Après l'excellente (mais tardive en ce qui nous concerne) découverte de Dominique Manotti avec L'évasion, il nous fallait faire plus ample connaissance avec les œuvres de cette auteure bien de chez nous.
Son engagement socio-politique bien connu l'amène à explorer des thèmes qui, même si l'on partage son point de vue, ne nous branchent pas toujours, saoulés que nous sommes d'actualités quotidiennement ressassées en tous genres et en tous sens.
Que dire alors d'une histoire qui s'en va faire un tour du côté de nos banlieues Est : guerre des polices, insécurité, immigration, sdf, flics ripoux, ...
Un territoire romanesque où ciné et télé ont depuis longtemps étouffé tout espoir de renouveau créatif.
C'était sans compter sur le réel talent de cette auteure.
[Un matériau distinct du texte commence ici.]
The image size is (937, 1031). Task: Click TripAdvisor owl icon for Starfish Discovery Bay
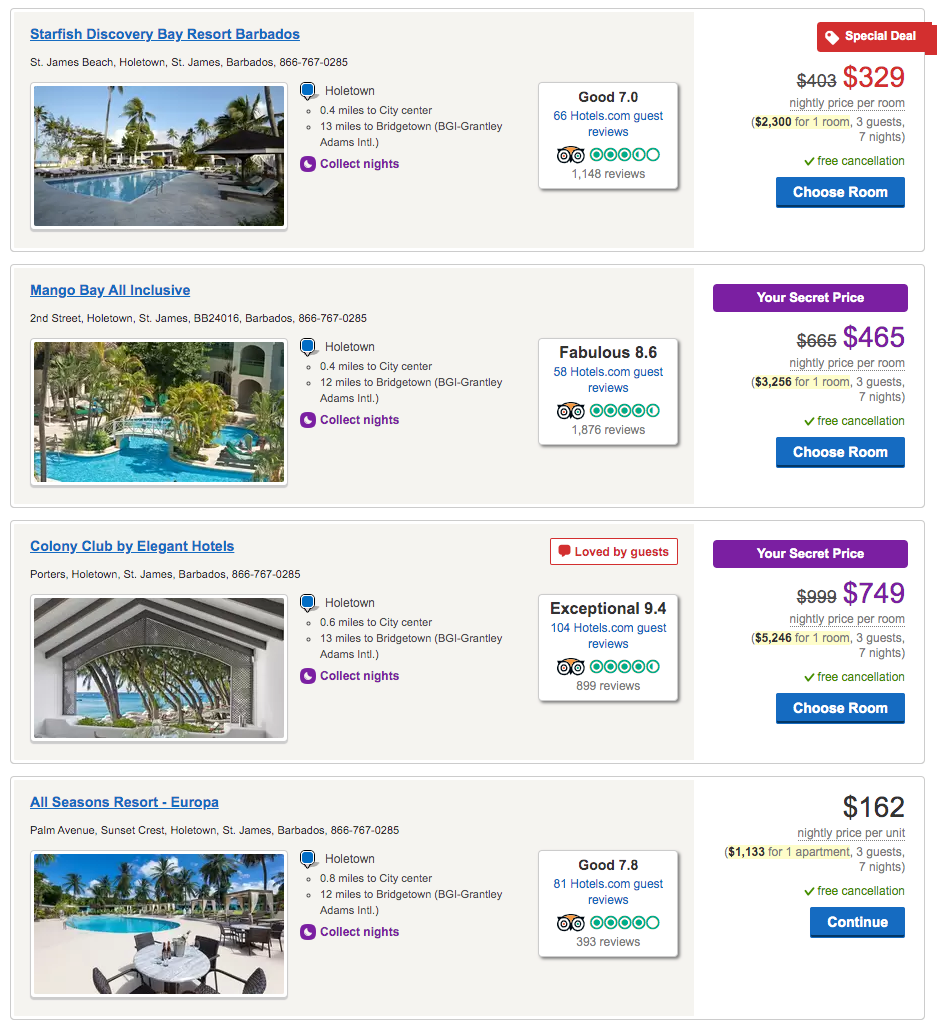(x=570, y=155)
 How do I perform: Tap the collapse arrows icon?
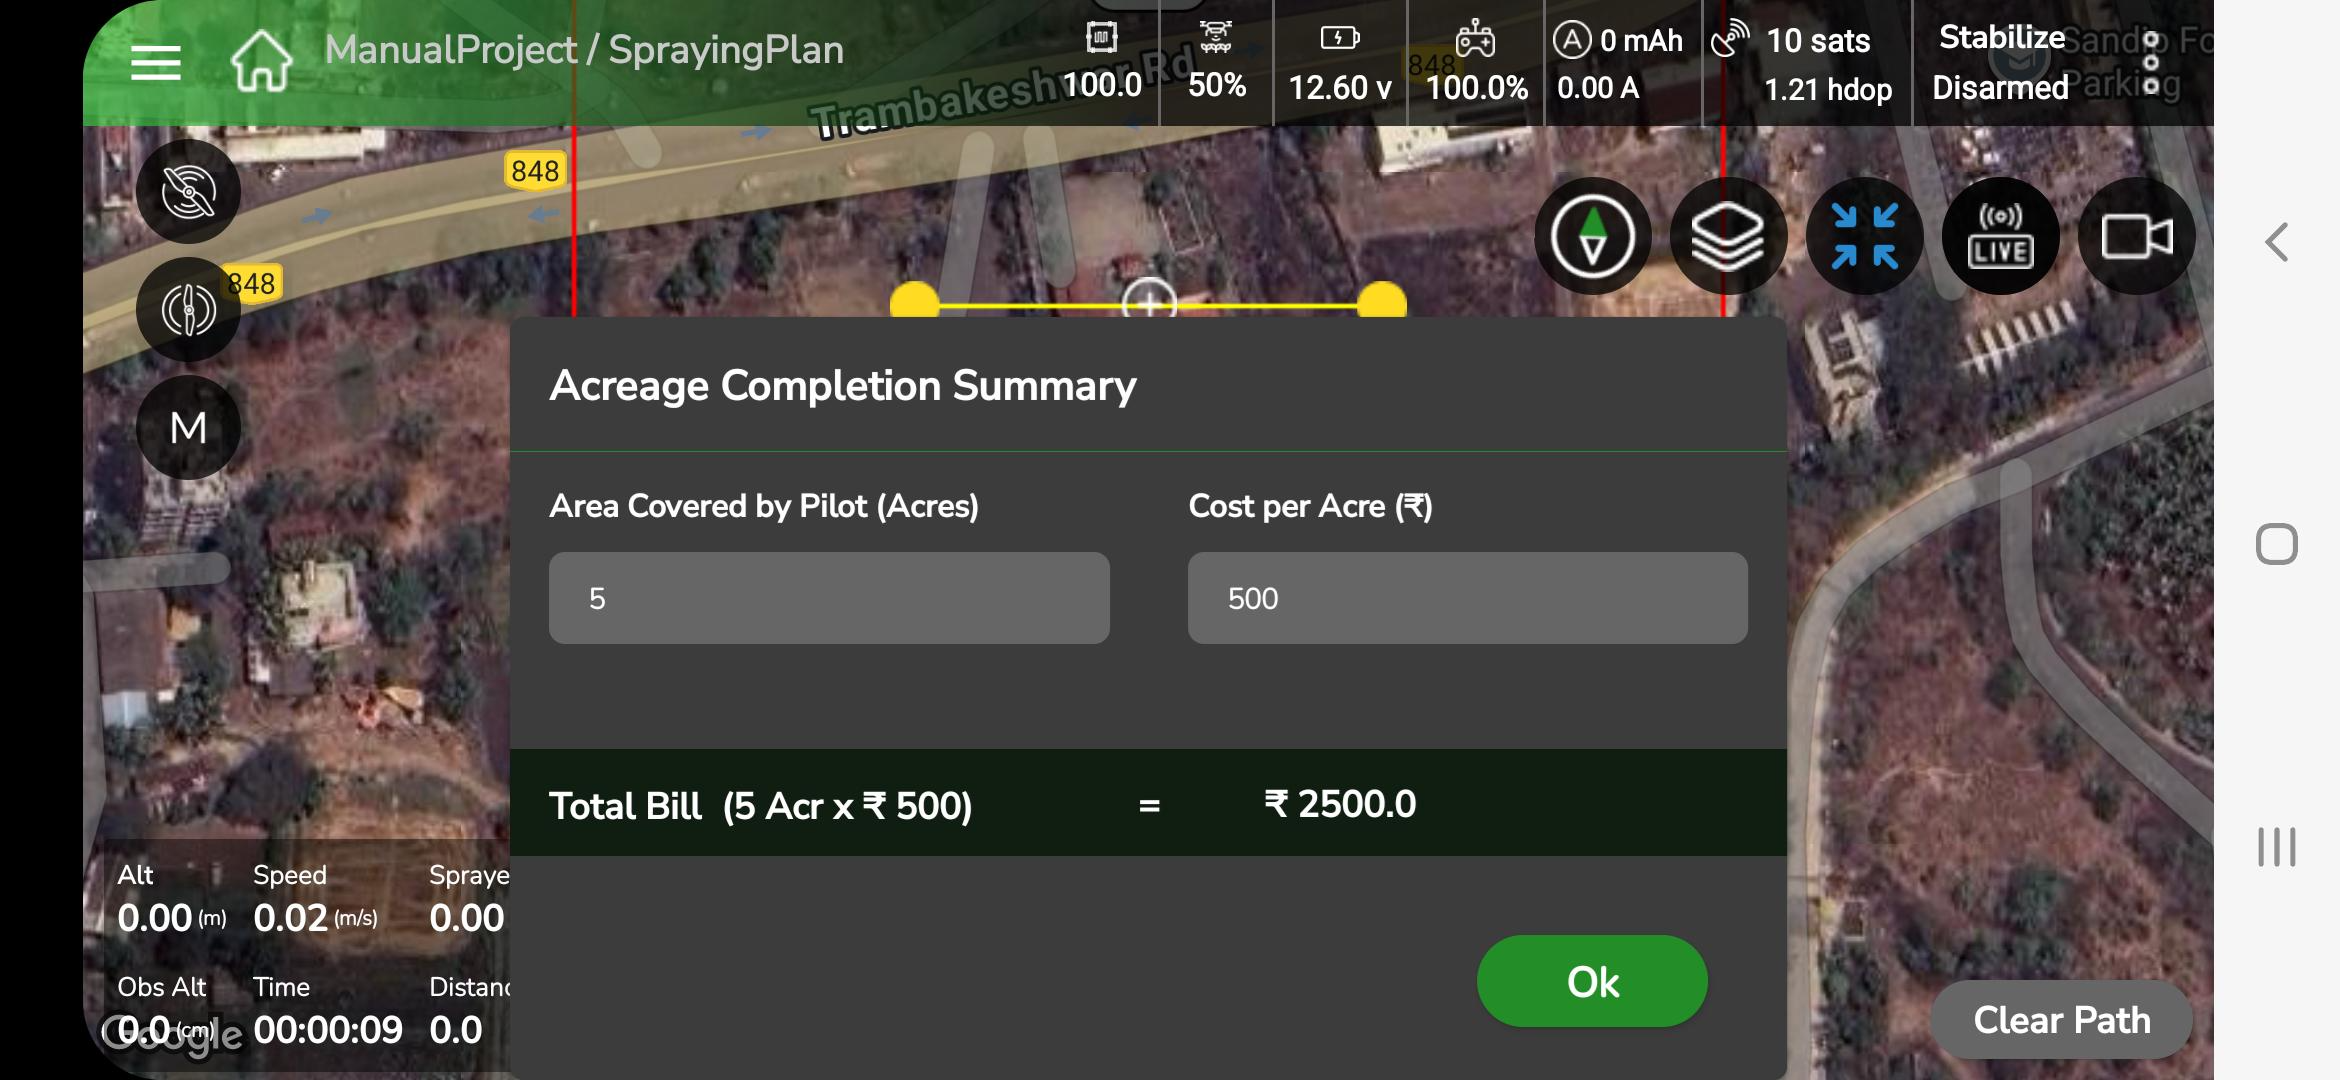(x=1864, y=237)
Bien connu des services de police est un titre bien vu pour polar parfaitement maîtrisé.
Bien sûr, on l'a dit, le décor est vu, revu et re-revu.
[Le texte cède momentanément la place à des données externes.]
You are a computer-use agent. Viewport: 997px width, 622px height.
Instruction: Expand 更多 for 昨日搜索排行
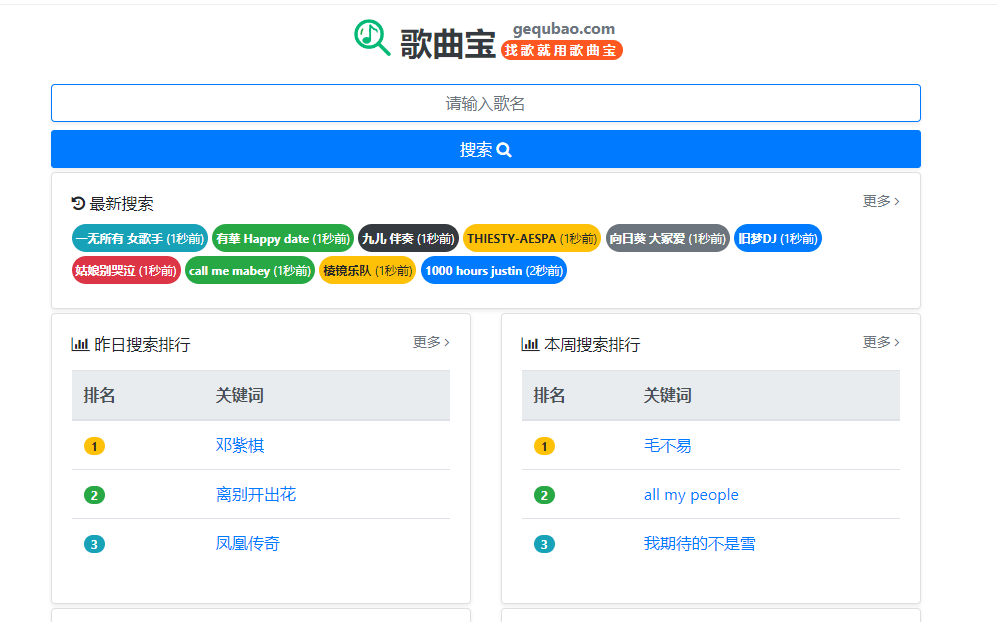coord(430,342)
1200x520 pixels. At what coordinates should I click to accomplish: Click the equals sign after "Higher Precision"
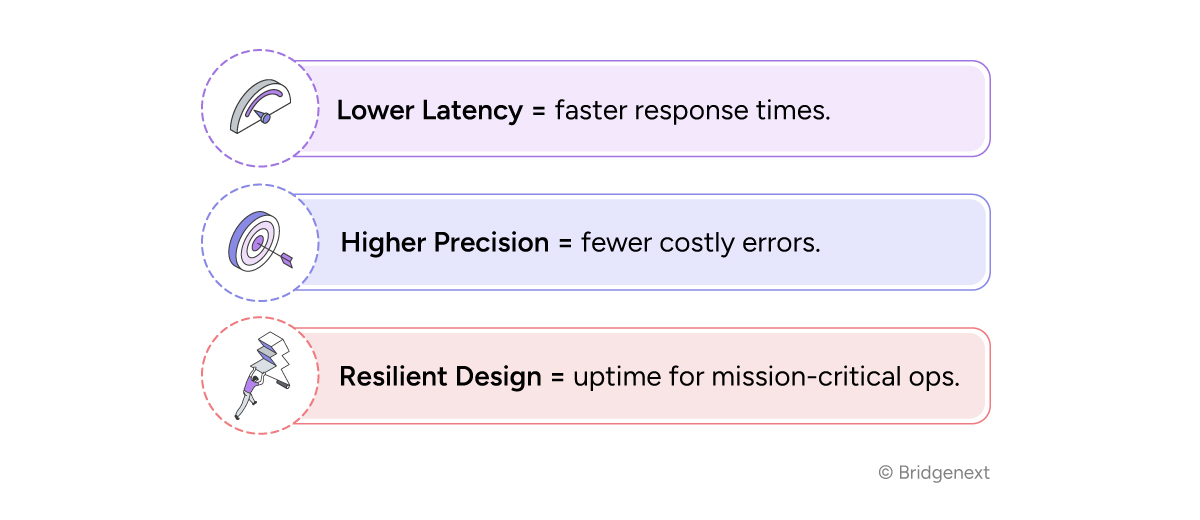[565, 244]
Mais la prose de Manotti est affutée et rigoureuse : rien n'est laissé aux hasards, rien n'est concédé aux effets de mode, rien n'est abandonné en cours de route ou exploré en vain.
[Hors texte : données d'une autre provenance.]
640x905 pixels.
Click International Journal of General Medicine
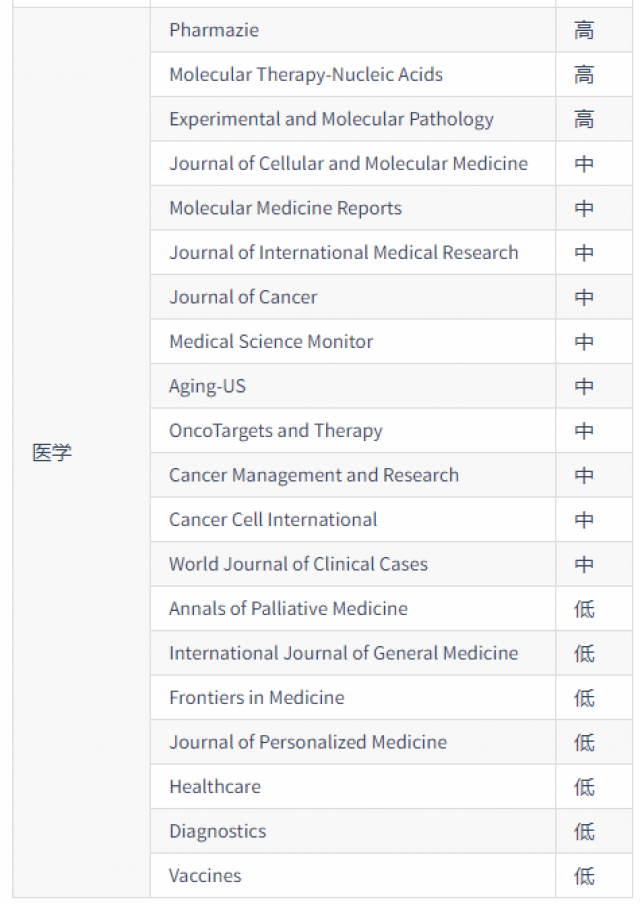coord(343,653)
Sur ces terrains que l'on dit vagues, la précision de Manotti décortique le fonctionnement même de notre société qui laisse aux flics le sale boulot que personne ne veut plus faire, ni même savoir, et encore moins voir. C'est sans appel et après quelques pages, le lecteur est prêt à jurer que oui, j'ai déjà traversé ces rues sombres entre entrepôts et squats, que Panteuil existe bien, oui c'est juste entre Pantin et Montreuil, je connais bien.
Bien sûr quelques flics ripoux ne sont pas épargnés : mais derrière les apparences faciles, on sent bien que ce ne sont pas eux les fautifs, en tout cas pas les seuls, encore moins les pauvres bougres qu'ils rackettent, mais bien plutôt nous, concitoyens et lecteurs, qui voulont rester à l'abri des banlieues sans voir tout cela, en fermant bien les yeux sur les interpellations musclées et les évacuations forcées.
Nous préférons gérer le confinement de ces difficultés à un coût socialement acceptable :
[...] Il serait très exagéré de dire que l’ordre républicain règne
dans les ghettos. Pour qu’un certain ordre y règne, il faudra que se
développent des réseaux d’autorité ethniques et religieux propres aux
gens qui les peuplent. Ce sera long, mais nous y travaillons. En
attendant, nous tentons d’assurer, à un coût socialement acceptable,
le confinement des problèmes et la stabilité de l’ensemble de la
société française.
Sous couvert d'enquête policière, l’imperturbable Manotti poursuit son travail d'investigation sociale et décortique un par un tous les mécanismes : pouvoirs, électorats, ambitions, banditismes, le petit et le grand, extrême-droite et insécurité, bavures inavouées et machinations inavouables, ...
[...] Les bavures sont inévitables. J’en ai déjà géré, j’en gérerai
encore. Je n’ai alors que deux soucis : amortir le choc vis-à-vis de
la population du ghetto, ce n’est pas toujours fait de façon
satisfaisante, il faut bien l’admettre. Et assurer la cohésion sans
faille de la machine policière, quel qu’en soit le prix. Cela, nous
savons mieux faire.
Alors on a beaucoup aimé la maitrise de cette histoire de lutte entre gens de pouvoir ambitieux, ainsi que la maîtrise d'une plume froide et implacable qui entend ne nous laisser aucune zone d'ombre où pourrait se réfugier le lecteur.
Heureusement tout livre possède sa page 'fin' et pour retrouver son confort moral, le lecteur pourra refermer ce bouquin dérangeant, se rappeler que oui, le ministre de l'intérieur a été élu président, que oui, un autre se prépare à l'être, bref que l'éclairage violent de Dominique Manotti sur notre société gangrenée s'est éteint et que l'on peut à nouveau regarder le JT en fermant les yeux.